▸ **RAW DATA**
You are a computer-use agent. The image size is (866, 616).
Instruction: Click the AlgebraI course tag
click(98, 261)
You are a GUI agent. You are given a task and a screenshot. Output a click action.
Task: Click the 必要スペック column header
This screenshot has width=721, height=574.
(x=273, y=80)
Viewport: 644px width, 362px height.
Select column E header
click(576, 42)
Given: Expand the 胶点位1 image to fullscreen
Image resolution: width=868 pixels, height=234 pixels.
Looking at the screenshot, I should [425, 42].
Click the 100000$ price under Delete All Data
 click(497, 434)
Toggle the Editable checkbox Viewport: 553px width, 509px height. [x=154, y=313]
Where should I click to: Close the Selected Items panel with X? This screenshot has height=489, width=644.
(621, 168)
---
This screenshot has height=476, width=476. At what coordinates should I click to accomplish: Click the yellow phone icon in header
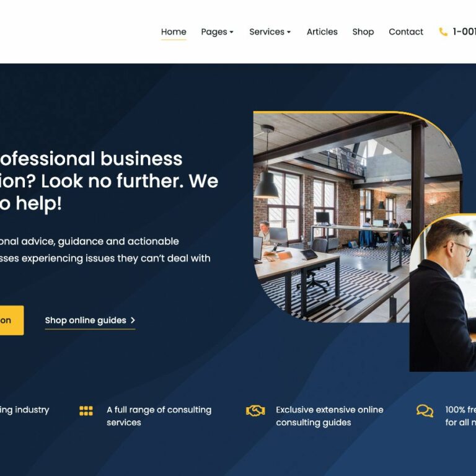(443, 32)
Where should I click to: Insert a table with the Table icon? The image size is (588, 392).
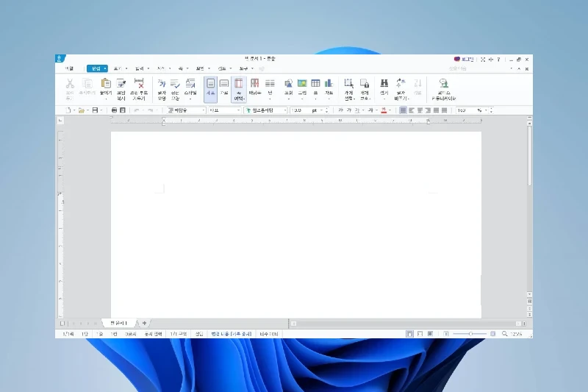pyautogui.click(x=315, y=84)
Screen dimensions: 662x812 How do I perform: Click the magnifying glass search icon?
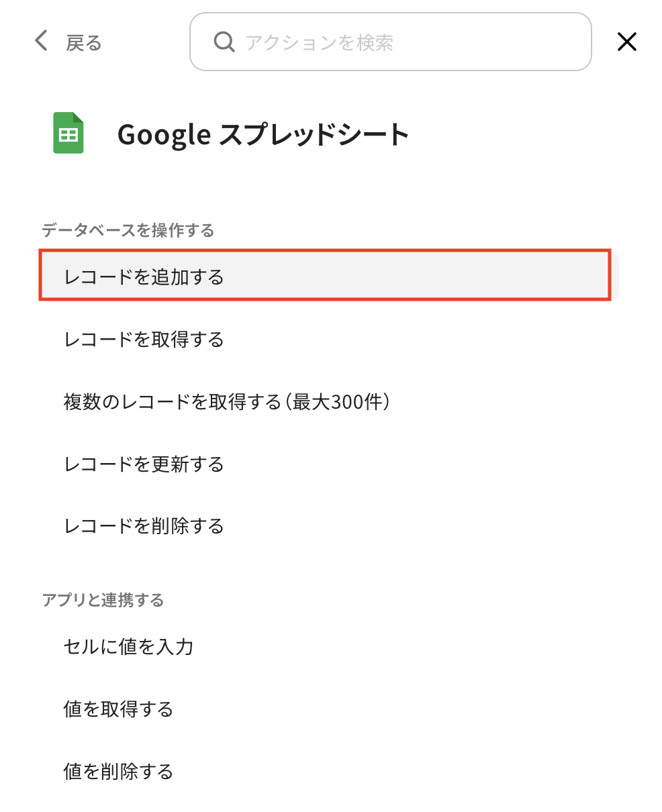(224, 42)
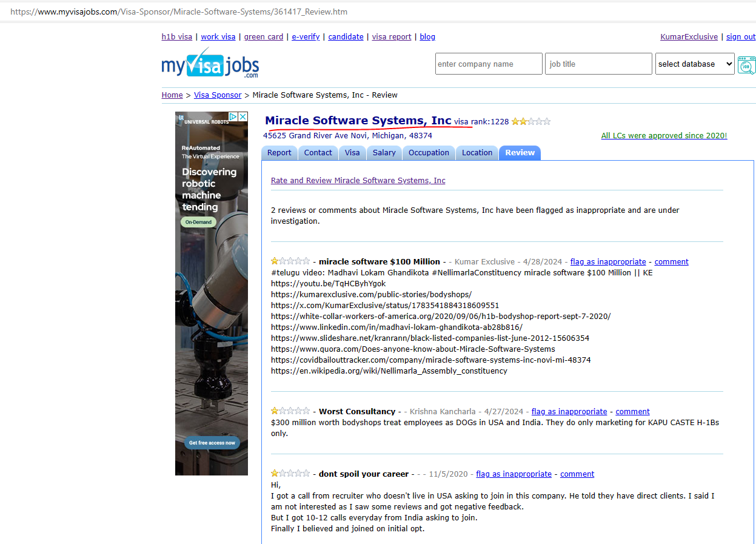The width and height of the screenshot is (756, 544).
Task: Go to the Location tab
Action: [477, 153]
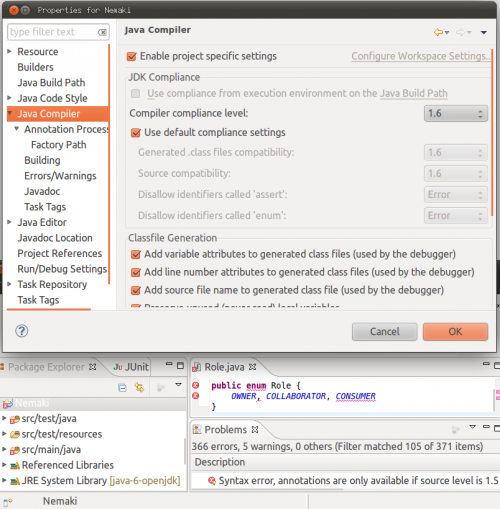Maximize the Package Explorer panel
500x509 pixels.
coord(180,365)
==
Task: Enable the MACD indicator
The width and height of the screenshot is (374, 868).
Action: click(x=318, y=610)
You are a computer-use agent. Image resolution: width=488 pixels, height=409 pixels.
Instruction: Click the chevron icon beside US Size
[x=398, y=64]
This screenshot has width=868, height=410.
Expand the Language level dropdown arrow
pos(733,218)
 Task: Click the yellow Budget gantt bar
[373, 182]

▸ **PROBLEM STATEMENT**
Report each line in the entries where the string "agent" occurs.

▸ **YOUR SOLUTION**
You are a computer-use agent. The image size is (866, 616).
You are a GUI agent. You are given a task and a screenshot. Output a click action.
You are a computer-use agent. Image resolution: width=488 pixels, height=409 pixels.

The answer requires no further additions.